Which is most definitely not atomic.
I strongly feel that if such an assignment is not atomic for "a,b = b,a"
then int wont be atomic for "a+=b" or eveb "a=b" or any other
assignment. However, I can be completely wrong. :)

'a = b' requires two bytecodes:

1 0 LOAD_NAME 0 (b)
3 STORE_NAME 1 (a)
An assigment rebinds name to an object. It is assignment to a name.
Assigning immutable and mutable objects to names are not specially
distinguished.
I don't think that '=' operator is atomic, see above.
The immutable object itself will never change state, so it is thread
safe. The problem is not with the object, but the dictionary which holds
the name 'b' and 'a' and 'st' in your example. It is mutable, and so
must be protected in a threaded application.

I would suggest reading up on using the 'with' statement and
thread.allocate_lock().
 
G

Gabriel Genellina

En Sun, 26 Oct 2008 23:25:09 -0200, Alcari The Mad
All of the builtin functions(which are implemented in C, like len()) are
atomic(but assigning their output to a value may not be).
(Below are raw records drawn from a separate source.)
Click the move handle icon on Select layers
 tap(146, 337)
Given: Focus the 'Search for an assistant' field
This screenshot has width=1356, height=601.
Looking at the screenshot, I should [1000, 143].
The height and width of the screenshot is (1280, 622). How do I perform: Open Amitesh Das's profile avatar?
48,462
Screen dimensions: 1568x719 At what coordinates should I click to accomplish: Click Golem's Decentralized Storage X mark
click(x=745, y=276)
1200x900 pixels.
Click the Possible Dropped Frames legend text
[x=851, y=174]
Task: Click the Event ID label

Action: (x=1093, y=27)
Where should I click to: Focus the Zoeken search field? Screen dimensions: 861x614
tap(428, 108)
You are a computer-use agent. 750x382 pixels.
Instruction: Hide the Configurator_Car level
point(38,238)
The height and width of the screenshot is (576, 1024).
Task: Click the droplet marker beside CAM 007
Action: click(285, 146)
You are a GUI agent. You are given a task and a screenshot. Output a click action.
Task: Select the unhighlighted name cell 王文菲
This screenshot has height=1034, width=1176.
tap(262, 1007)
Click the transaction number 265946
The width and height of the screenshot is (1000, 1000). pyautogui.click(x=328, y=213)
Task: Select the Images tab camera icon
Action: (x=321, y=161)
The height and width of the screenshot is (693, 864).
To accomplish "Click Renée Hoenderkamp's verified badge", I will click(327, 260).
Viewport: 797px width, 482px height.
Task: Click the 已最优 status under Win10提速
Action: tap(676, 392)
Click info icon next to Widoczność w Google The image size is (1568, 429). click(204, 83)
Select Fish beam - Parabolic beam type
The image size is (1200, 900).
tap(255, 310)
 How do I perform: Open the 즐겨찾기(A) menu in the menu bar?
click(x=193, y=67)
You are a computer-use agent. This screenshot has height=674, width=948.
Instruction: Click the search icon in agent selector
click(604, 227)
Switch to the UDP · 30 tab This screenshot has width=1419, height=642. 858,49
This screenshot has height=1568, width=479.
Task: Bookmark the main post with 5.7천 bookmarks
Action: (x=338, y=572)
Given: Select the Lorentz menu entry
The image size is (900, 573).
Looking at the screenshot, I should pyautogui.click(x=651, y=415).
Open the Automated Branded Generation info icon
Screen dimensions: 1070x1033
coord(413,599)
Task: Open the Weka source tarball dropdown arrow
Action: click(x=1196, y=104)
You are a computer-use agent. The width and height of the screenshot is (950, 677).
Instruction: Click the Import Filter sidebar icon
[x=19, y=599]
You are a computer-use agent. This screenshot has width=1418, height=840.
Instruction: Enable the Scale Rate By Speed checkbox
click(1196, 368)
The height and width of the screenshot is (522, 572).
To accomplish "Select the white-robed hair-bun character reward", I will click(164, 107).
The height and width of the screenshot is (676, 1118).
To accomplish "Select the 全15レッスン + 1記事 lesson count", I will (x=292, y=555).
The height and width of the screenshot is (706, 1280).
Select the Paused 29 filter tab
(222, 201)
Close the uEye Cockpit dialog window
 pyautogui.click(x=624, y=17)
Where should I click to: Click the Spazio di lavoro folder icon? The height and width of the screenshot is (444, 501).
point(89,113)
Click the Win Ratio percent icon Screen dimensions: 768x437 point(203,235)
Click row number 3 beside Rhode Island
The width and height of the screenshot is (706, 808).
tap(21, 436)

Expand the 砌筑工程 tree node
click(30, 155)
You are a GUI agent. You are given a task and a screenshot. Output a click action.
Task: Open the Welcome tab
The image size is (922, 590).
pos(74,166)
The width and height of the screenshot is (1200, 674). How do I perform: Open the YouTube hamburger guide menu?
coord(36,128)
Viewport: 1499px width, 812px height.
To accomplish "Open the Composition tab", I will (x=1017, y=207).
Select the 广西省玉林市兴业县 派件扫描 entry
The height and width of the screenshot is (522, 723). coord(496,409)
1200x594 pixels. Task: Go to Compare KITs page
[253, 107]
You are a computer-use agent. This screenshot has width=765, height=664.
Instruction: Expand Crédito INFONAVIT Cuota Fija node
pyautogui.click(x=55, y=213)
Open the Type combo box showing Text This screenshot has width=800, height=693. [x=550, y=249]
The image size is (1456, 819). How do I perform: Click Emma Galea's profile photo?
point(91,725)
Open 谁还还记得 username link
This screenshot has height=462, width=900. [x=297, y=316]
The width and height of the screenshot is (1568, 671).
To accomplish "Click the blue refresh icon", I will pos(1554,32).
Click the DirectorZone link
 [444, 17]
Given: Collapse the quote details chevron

You can't count on the builtins being atomic. len(x) executes
type(x).__len__ if such method exists, which may execute arbitrary Python
code, even trigger the garbage collector and run absolutely unrelated
things.
See this effbot page for discussion [1] - but in general, since the
language reference doesn't specify whether an operation is atomic or not,
you should not count on it. Use a lock when required.